Dade County Executive Ted Rumley said that every year the county’s membership in the JDA is evaluated.
“We look at the track record,” he said. “We stay a member because they help businesses receive those greater incentives, things which make it possible to attract those who might otherwise go elsewhere. This is their worldwide reach.”
Just as the JDA markets far beyond the region’s borders, Peters noted the same is true for counties being able to offer more as a group than as individuals.
Catoosa is different from the others in its JDA by having four interchanges on Interstate 75 (more rural Dade has three I-59 exchanges and one to I-24) which is among the nation’s busiest for commercial traffic. But while it has access, Catoosa lacks tracts of flat land readily available for construction of large scale factories.
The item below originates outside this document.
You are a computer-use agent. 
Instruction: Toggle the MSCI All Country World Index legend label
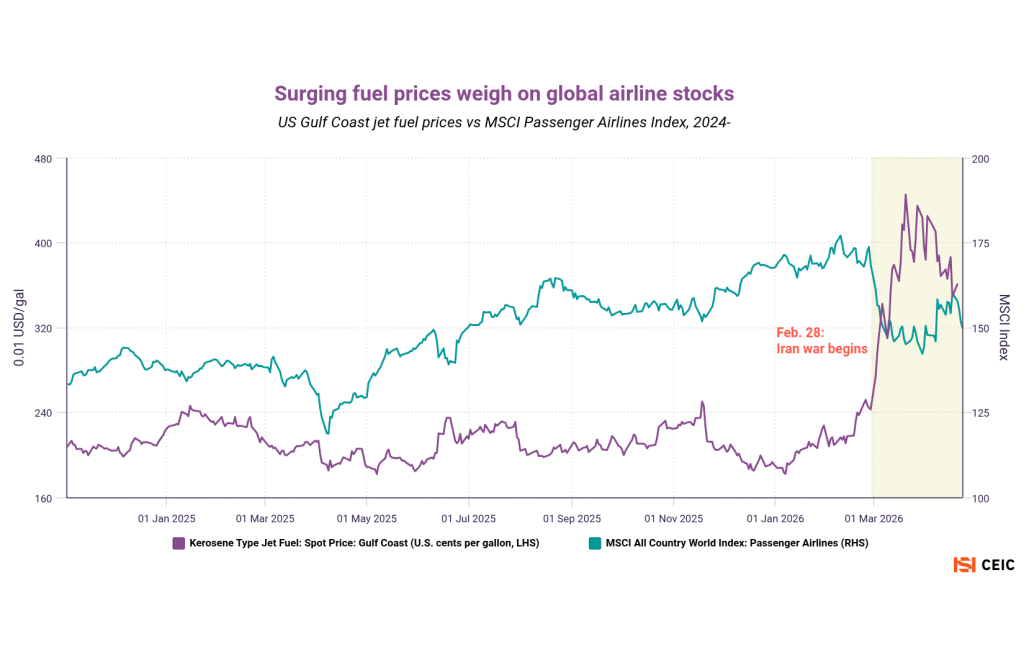tap(735, 543)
“That is why we haven’t been able to expand our industrial base,” Peters said. “Our opportunities are tied to transportation and accessibility to a major (Chattanooga) metropolitan market.”
Catoosa’s commissioners by a 4-1 vote, the only dissenter being Chairman Keith Greene, approved continuation of the county’s participation in the JDA. Incoming chairman Stephen Henry, who takes office in January 2017, has affirmed his support of the regional alliance.
Catlett stresses the member counties work cooperatively among themselves, the Appalachian Regional Commission and that the NWGE JDA’s will be the point of contact for the Greater Chattanooga Economic Partnership that launches this fall.
“We are working to improve and streamline the communication process with our member counties and their local staff,” Catlett said. “We feel this will greatly improve the relations with our local elected officials and hope that this will serve to further show the JDA’s useful as a tool for local economic developers to use.”